There are also some other similar pithes: Comparing enum cases while ignoring associated values - #8 by Dmitriy_Ignatyev

The goal is to have it be equatable at the case level but not at the associated values level, so that solution doesn't work.

If there's other pitches then I'd say it's got traction as something the developers want in the language, or at least those of us willing to pitch it, so perhaps we should see if we can move it along into a real pitch?

You can implement caseName property generically in several lines of code, and then conform Equatable protocol where caseName is compared.

caseName is the least important part of this proposal, I've implemented it myself many times.

IIUC, this is yet another thing that could be implemented in a library if we had structural generic programming. /cc @shabalin

And in an even more general sense, a lot of these things could be unlocked if the reflection capabilities of the language were better. By bringing over more "knowledge" from the compiler onto the language, Swift would enable so many of these capabilities by third parties to flourish — and potentially be added onto the language officially, if uptake is positive.

IMHO reflection is the bottleneck that needs addressing.

Sure: structural generic programming capabilities are reflection. But it is not just any old reflection that's needed—it's reflection that can interact with the type system, which is what you need for synthesizing conformances and associated types. That's what the structural generic programming proposal provides.

The structural generic programming proposal is interesting, but I'd hesitate to say that it's the best way we can expose that information to the type system. Variadic generics will likely improve how these things can be represented - e.g. a struct's members can be represented as a variadic list of parameters, presumably there'd be ways to write extensions and protocol conformances if all parameters met some constraints, etc.

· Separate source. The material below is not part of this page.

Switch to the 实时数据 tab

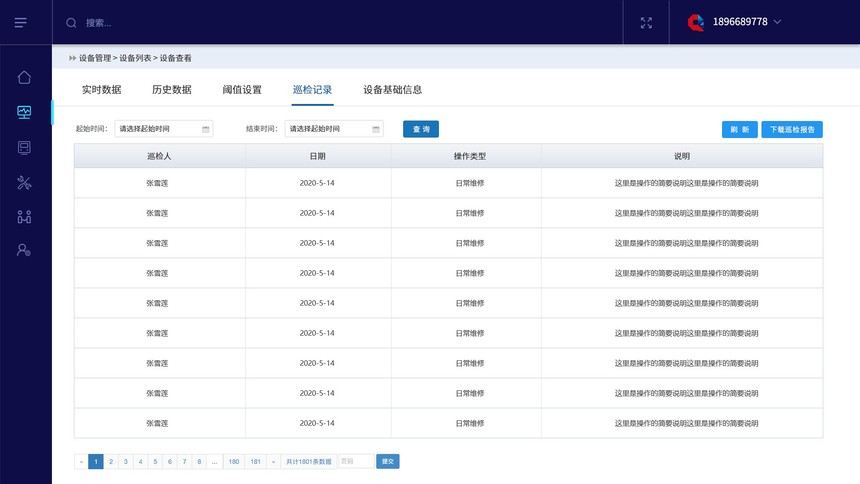[101, 90]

It might actually be happening...

You can use reflection to reproduce that CasePath example. I use this, but it does not make me happy, because explicit typing is required.

In the current language, it probably is.

Variadic generics will likely improve how these things can be represented

Yes, I take it for granted that programming with the kinds of type structures in the structural generic programming proposal would be improved with variadic generics, and I look forward to the introduction of those features with antici… pation. The basic approach is still valid, and could subsume many one-off language extension proposals such as this one, and most ideas for general reflection.

CasePaths used to use reflection, but using a mirror is about 1,000x slower than manually writing an if case let. This may not be a big deal for a casual match/extraction, but can add up quickly in a hot code path. These days CasePaths uses the Swift runtime metadata, instead, and is only about 2–5x slower than an if case let.

As nice as it is to have runtime metadata around to implement this functionality ourselves in a performant-enough way, this really is a feature that should be built into the language, given that key paths are built into the language and are used all over the place these days, like all of the dynamic member lookups in SwiftUI.

I would love to see CasePaths introduced as a language feature (as well as Enum properties). The discrepancy in ergonomics between Structs and Enums is probably the area where I'd most frequently benefit from quality of life improvements, and in my experience a non-negligible source of friction to the more wider adoption of safer, more unambiguous patterns/architectures in Swift codebases.

For reference, I just posted a call to action to try and find a compiler engineer willing to help formalize a pitch for CasePaths.